Speaker
Description
Magnetars produce the brightest detected outbursts in the X-ray and radio bands, offering unique opportunities to probe extreme plasma physics and exotic quantum electrodynamic processes. Magnetospheric reconnection is a suspected mechanism for generating bursts and giant flares. However, modeling the interplay between small-scale reconnection processes and the global structure of magnetar magnetospheres remains a major theoretical and computational challenge. This is due to the multi-scale nature of the problem: resolving localized reconnection while capturing the global dynamics of the star in a single numerical simulation is computationally prohibitive. Global models have primarily used force-free schemes which are unable to capture dissipation, recent advances have made global ideal magnetohydrodynamic models viable but will still lack the explicit resistivity needed to carefully study the reconnection physics. This motivates the use of local resistive relativistic magnetohydrodynamic simulations which probe the details of reconnection in the magnetospheric regime.
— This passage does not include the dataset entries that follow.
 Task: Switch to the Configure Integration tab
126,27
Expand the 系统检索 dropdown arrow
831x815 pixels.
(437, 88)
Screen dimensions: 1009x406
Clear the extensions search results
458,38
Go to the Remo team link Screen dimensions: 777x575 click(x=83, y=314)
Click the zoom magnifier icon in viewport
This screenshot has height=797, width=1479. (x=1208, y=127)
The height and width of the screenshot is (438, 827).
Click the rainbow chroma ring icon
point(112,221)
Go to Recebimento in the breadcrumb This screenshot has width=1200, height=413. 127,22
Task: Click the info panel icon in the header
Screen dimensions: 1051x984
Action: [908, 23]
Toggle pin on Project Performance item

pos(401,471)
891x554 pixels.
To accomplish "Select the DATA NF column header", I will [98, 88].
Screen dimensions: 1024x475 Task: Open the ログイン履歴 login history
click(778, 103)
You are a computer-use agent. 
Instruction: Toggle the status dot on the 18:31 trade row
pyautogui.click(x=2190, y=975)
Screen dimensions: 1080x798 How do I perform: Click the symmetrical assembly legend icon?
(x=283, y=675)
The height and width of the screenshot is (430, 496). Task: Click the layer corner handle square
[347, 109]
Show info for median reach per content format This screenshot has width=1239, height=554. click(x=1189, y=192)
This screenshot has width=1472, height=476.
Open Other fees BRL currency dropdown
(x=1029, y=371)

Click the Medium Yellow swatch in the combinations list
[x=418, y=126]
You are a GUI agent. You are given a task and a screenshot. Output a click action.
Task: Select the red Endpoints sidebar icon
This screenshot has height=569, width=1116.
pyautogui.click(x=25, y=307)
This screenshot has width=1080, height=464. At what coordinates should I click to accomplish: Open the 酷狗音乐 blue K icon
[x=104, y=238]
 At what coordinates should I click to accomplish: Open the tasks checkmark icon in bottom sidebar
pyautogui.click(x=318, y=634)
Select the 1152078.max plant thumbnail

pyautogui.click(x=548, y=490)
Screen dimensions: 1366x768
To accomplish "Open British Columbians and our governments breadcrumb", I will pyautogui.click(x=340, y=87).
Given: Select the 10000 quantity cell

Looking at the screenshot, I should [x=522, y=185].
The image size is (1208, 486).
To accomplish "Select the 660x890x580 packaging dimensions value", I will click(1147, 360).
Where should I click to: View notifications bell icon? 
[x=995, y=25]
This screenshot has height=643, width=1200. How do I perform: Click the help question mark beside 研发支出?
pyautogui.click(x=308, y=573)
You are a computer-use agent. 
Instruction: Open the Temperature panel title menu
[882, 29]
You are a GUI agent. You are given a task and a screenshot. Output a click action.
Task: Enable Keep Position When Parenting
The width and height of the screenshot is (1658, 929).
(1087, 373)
These local simulations allow for the quantification of magnetic energy dissipation and the role it plays in powering emission due to magnetic reconnection inaccessible to force-free models. Furthermore, the use of ideal global models motivates the careful quantification of numerical dissipation in ideal schemes.
We use 1D and 2D tests to quantify the nature of magnetic dissipation in resistive and ideal, relativistic magnetohydrodynamic and force-free-electrodynamic schemes. Our tests, which are agnostic to the form of the effective numerical dissipation operator in ideal schemes, probe both Ohmic dissipation and magnetic reconnection of current structures in the highly magnetized strong guide field regime. These tests characterize exactly how well schemes commonly used to model magnetic dissipation in magnetar and pulsar magnetospheres perform compared to resistive relativistic magnetohydrodynamics. We find Ohmic dissipation in both ideal magnetohydrodynamic and force-free schemes to be subdiffuse, while producing an analogue to the Sweet-Parker regime at low resolutions and an asymptotic reconnection rate at high resolutions. The resistive force-free scheme we test is found to exactly reproduce the Ohmic diffusion and the Sweet-Parker regime, but differs from the full resistive relativistic magnetohydrodynamic result in the asymptotic regime.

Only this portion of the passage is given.